I really need to clean my house, but I just don’t want to. I have cleaned out my email, facebooked until I caught myself cruisin’ for new friends, and read the past two months of “tochea” archives. I am running out of procrastination tools and my house is a disaster. I have the day off and I dread my husband may ask, “what did you do today?” I hate admitting that I thought about cleaning, but we both know I’m lazy and didn’t want to, so I have this beautiful computer tan instead. I not only cannot afford a maid, but I would be embarrassed to invite one into my home. I can just see myself saying, “Really, it may look like we have not vacuumed in two months, but we have freak sandstorms in our home – weird, right?” The only thing that ever motivates me to clean is inviting people over so I have no choice. Is that wrong? Should I have a party or do you have any way to make cleaning fun or rewarding?
I’m touched that I’ve been used as your procrastination tool. Thank you.
You’ve clearly never been to my house, because otherwise you wouldn’t be asking me this question. I live by the standard that if you can walk through my kitchen without your shoe sticking to the floor and getting pulled off your foot, it’s clean.
I hate cleaning and my husband sucks at it even more than I do. We had to get a cleaning lady. When she arrives, I follow her around the house for an hour explaining that I forgot she was coming, that I usually don’t let the kids spread peanut butter all over the kitchen table and sprinkle raisins in it and then leave it there for three days, and that the green stuff in the toilet is actually a pre-wash that I put there for her to prep it for scrubbing. She is very kind but I think when she’s on her cell phone yelling at someone in Portugese, it’s her therapist who is helping her through her Tuesday morning nightmare which is my house.
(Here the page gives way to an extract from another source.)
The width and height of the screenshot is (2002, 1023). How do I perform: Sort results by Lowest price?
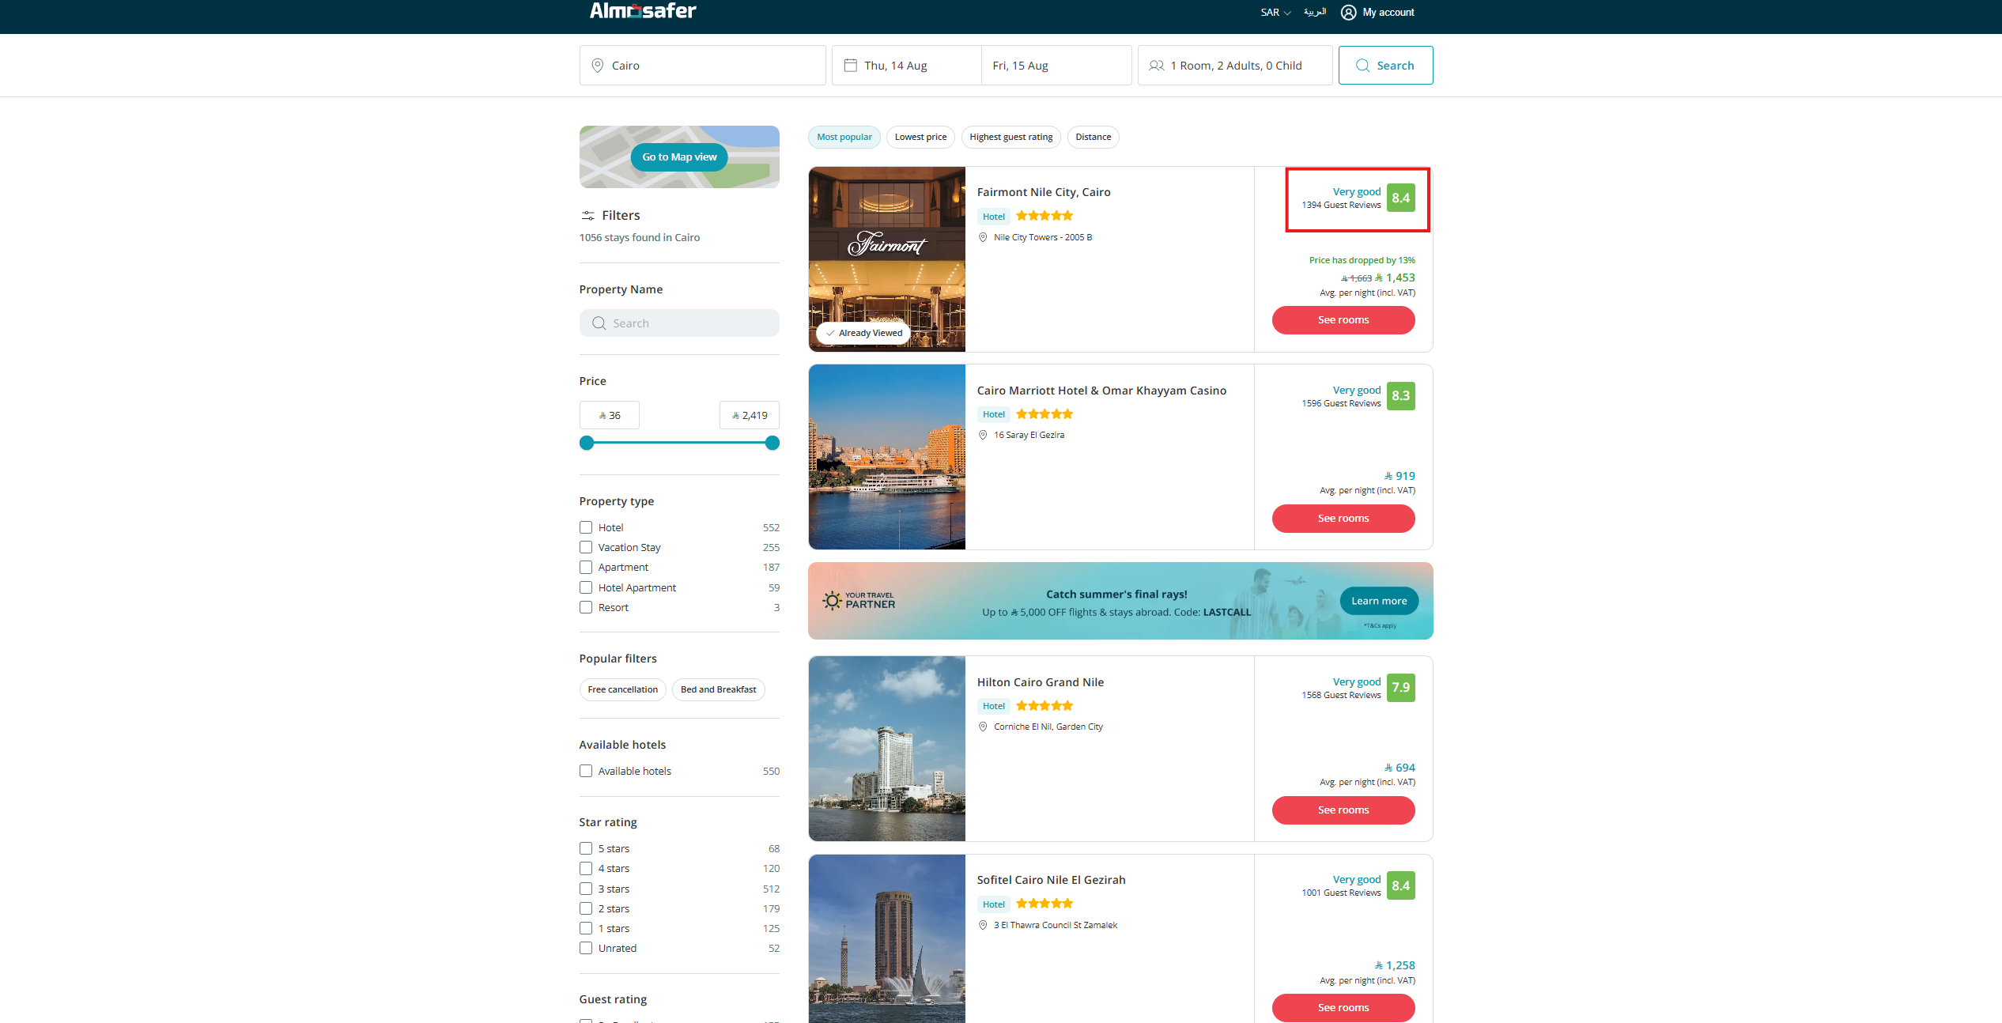[920, 137]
I feel bad about this, but not bad enough to clean before she gets there. I tell myself I’m stimulating the economy.
I’ve gotten better, though, since my kids came down with the ebola virus from something in my refrigerator, so here are some cleaning tips for you:
1. Sell some eggs and help an infertile couple while simultaneously earning money to pay for a cleaning lady.
2. If you must clean, listen to something good. Super-loud music, NPR podcasts, David Sedaris books on tape, your mom on the phone. Distract yourself. Also, wear rubber gloves. I do much better when I wear yellow rubber gloves.
3. You don’t need an excuse to have a party, ever. But I do caution you that any party will result in a dirtier house. Better to clean your house every time you go to a party, because being hungover in a clean house is much more pleasant.
4. Get your husband to clean half the house. If you both work, there’s no reason you both shouldn’t clean.